A group of shareholders for SunEdison requested attention to their investment

I am writing to you to bring attention to the current SunEdison Chapter 11 Bankruptcy, SunEdison Prime Clerk case docket (16-10992) filed April 21, 2016 Honorable Judge Stuart Bernstein.

We are group of over 1000 shareholders both U.S and International. We are seeking justice. We are actively searching for media’s help to get our voices heard. SunEdison is the new Enron!

SunEdison hid its toxic financial state while granting hundreds of millions of dollars in benefits to its most powerful lenders before filing for bankruptcy. In an attempt to put off financial collapse and hide mismanagement, SunEdison gave a “sweetheart deal” to its first and second lien creditors. SunEdison replaced the lenders unsecured notes with secured debt that would give those lenders a leg up in the bankruptcy.
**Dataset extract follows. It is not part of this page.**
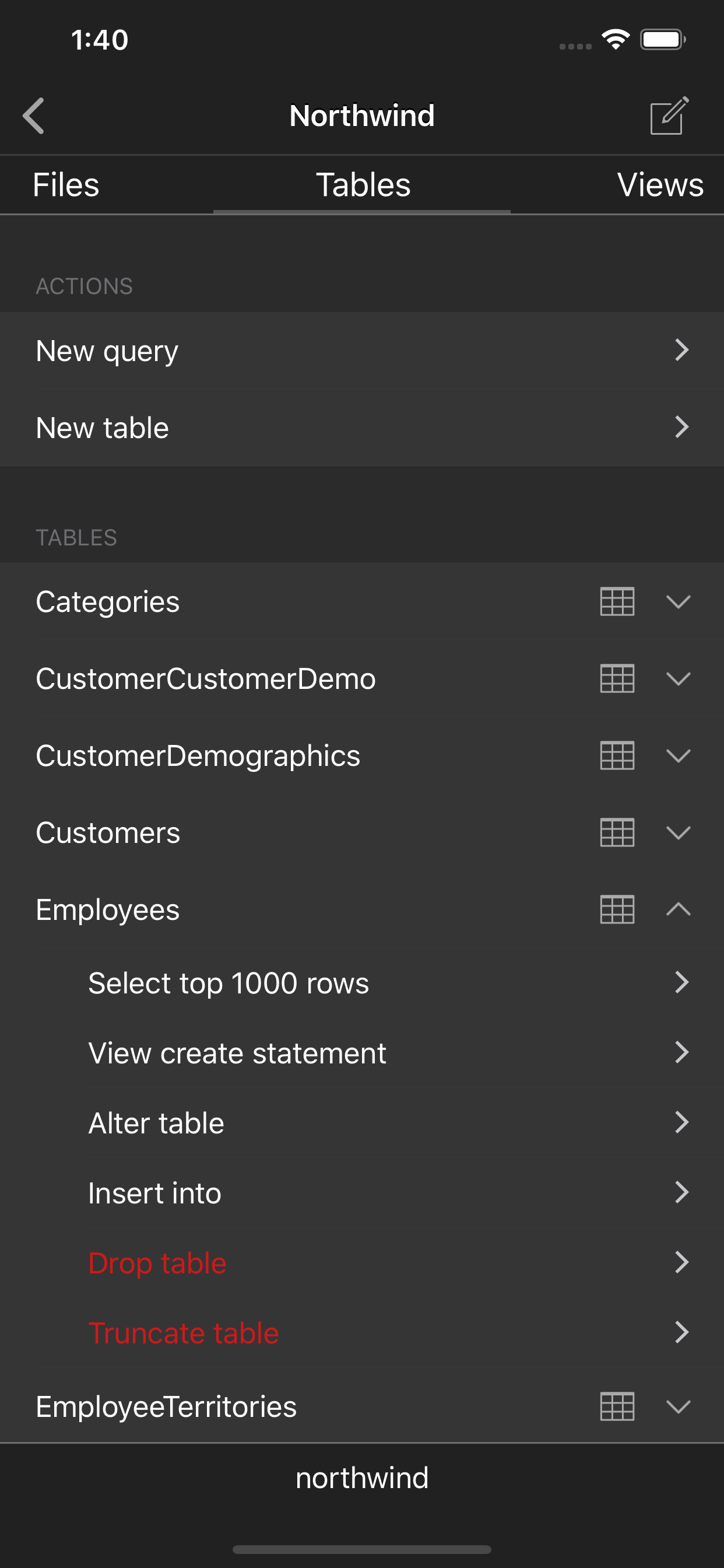724x1568 pixels.
Task: Expand the Categories table options
Action: (679, 602)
Reference Docket # 1454

In late March 2016, the DOJ announced that it was investigating SunEdison intercompany transactions and various financing activities. The SEC also announced that it was investigating the accuracy and transparency of the SunEdison financial statements, including as to the accuracy of the cash-on-hand reported in 2015. As of Jan 2017 DOJ and SEC have done nothing. In fact SunEdison is being allowed to sell off valuable assets for pennies on the dollar all without submitting a 10-K or 10Q since the 3rd quarter of 2015.
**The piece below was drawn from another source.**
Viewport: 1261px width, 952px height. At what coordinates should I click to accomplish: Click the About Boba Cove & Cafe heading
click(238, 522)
To date Hundreds of shareholder letters have been written to Judge Bernstein, members of the SEC and DOJ outlining numerous inconsistencies and questions, regarding executive statements, shared financial number claims etc. with no response. In the absence of any substantiated financials, shareholders have repeatedly requested and been denied a committee to ensure that shareholders receive fair representation.

SunEdison executives claim to be hopelessly insolvent and have not been required to provide any financial documentation to substantiate those claims. Only general statements by SunEdison executives have been provided in court regarding current Equities.

SunEdison has submitted documentation regarding financial Mor’s totaling some 13 billion in Equity, but then Mr. Dubel CEO, states that these are not correct or reliable? He fails to submit any documentation regarding equity that he will stand behind. Is this not in violation for SEC regulation and or Sarbanes Oxley?

In addition, SunEdison historically operated as a single enterprise with investors relying on the “entire bundle” of assets in ascertaining total enterprise value. Then, in July 2014, SunEdison created TERP as a yieldco subsidiary and pushed profitable projects down to the TERP level, which itself was a separate publicly traded company.

In August 2015, SunEdison created GLBL as another separate publicly traded company and pushed additional profitable projects down to the GLBL level. The impact of this new corporate structure on the total enterprise value is virtually unknowable at the moment without current, reliable financial information being made publicly available. Moreover, the validity of the intercompany transfers themselves have come under intense scrutiny, both as part of the allegations of fraud asserted by GLBL against SunEdison and with respect to the DOJ investigation regarding the validity of the intercompany transfers themselves.

There has also been talk of taking the company private as a means of avoiding a 10K. This company was built on the billions of dollars invested by American Taxpayers and we have a right to some real numbers!

The above information is just the tip of the iceberg. We will be more than happy to provide more information, details and documentation.